◆ **THE PROBLEM**
Please restate the listing that follows without changing anything.
START EXTRACTED ENTRIES
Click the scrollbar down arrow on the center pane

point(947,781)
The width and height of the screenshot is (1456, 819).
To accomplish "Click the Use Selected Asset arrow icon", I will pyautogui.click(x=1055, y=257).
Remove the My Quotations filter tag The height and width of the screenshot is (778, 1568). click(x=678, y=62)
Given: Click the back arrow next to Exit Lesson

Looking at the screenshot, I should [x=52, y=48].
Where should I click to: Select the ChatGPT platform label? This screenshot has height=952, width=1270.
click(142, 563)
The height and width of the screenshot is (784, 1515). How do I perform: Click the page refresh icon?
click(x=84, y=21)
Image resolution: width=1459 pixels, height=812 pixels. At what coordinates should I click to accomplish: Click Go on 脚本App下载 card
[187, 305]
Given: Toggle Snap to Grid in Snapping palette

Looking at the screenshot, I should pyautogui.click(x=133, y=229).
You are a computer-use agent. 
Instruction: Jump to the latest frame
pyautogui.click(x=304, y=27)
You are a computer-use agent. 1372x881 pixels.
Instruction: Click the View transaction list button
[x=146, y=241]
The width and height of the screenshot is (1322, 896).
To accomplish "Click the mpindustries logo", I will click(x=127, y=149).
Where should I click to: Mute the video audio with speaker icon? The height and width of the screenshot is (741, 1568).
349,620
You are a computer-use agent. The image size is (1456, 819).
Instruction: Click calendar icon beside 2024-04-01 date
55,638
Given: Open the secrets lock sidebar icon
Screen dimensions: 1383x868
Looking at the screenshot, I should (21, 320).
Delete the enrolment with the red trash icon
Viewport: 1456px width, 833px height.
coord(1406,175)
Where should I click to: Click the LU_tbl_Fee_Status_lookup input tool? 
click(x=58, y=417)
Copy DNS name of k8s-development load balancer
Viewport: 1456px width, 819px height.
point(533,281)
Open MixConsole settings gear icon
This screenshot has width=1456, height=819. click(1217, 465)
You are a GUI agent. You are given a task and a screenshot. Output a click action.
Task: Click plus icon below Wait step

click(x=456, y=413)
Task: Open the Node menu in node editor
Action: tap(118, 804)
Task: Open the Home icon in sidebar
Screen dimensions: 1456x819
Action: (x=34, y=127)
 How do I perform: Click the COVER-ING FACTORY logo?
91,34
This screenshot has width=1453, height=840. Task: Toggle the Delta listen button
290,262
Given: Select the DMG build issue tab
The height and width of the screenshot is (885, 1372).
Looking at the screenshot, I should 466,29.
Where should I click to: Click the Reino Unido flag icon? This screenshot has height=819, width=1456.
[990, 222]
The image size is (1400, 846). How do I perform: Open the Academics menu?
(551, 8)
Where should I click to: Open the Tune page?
END EXTRACTED ENTRIES
◆ **TASK RESPONSE**
Click the scrollbar down arrow on the center pane

point(947,781)
The width and height of the screenshot is (1456, 819).
To accomplish "Click the Use Selected Asset arrow icon", I will pyautogui.click(x=1055, y=257).
Remove the My Quotations filter tag The height and width of the screenshot is (778, 1568). click(x=678, y=62)
Given: Click the back arrow next to Exit Lesson

Looking at the screenshot, I should [x=52, y=48].
Where should I click to: Select the ChatGPT platform label? This screenshot has height=952, width=1270.
click(142, 563)
The height and width of the screenshot is (784, 1515). How do I perform: Click the page refresh icon?
click(x=84, y=21)
Image resolution: width=1459 pixels, height=812 pixels. At what coordinates should I click to accomplish: Click Go on 脚本App下载 card
[187, 305]
Given: Toggle Snap to Grid in Snapping palette

Looking at the screenshot, I should pyautogui.click(x=133, y=229).
You are a computer-use agent. 
Instruction: Jump to the latest frame
pyautogui.click(x=304, y=27)
You are a computer-use agent. 1372x881 pixels.
Instruction: Click the View transaction list button
[x=146, y=241]
The width and height of the screenshot is (1322, 896).
To accomplish "Click the mpindustries logo", I will click(x=127, y=149).
Where should I click to: Mute the video audio with speaker icon? The height and width of the screenshot is (741, 1568).
349,620
You are a computer-use agent. The image size is (1456, 819).
Instruction: Click calendar icon beside 2024-04-01 date
55,638
Given: Open the secrets lock sidebar icon
Screen dimensions: 1383x868
Looking at the screenshot, I should (21, 320).
Delete the enrolment with the red trash icon
Viewport: 1456px width, 833px height.
coord(1406,175)
Where should I click to: Click the LU_tbl_Fee_Status_lookup input tool? 
click(x=58, y=417)
Copy DNS name of k8s-development load balancer
Viewport: 1456px width, 819px height.
point(533,281)
Open MixConsole settings gear icon
This screenshot has width=1456, height=819. click(1217, 465)
You are a GUI agent. You are given a task and a screenshot. Output a click action.
Task: Click plus icon below Wait step

click(x=456, y=413)
Task: Open the Node menu in node editor
Action: tap(118, 804)
Task: Open the Home icon in sidebar
Screen dimensions: 1456x819
Action: (x=34, y=127)
 How do I perform: Click the COVER-ING FACTORY logo?
91,34
This screenshot has width=1453, height=840. Task: Toggle the Delta listen button
290,262
Given: Select the DMG build issue tab
The height and width of the screenshot is (885, 1372).
Looking at the screenshot, I should 466,29.
Where should I click to: Click the Reino Unido flag icon? This screenshot has height=819, width=1456.
[990, 222]
The image size is (1400, 846). How do I perform: Open the Academics menu?
(551, 8)
Where should I click to: Open the Tune page?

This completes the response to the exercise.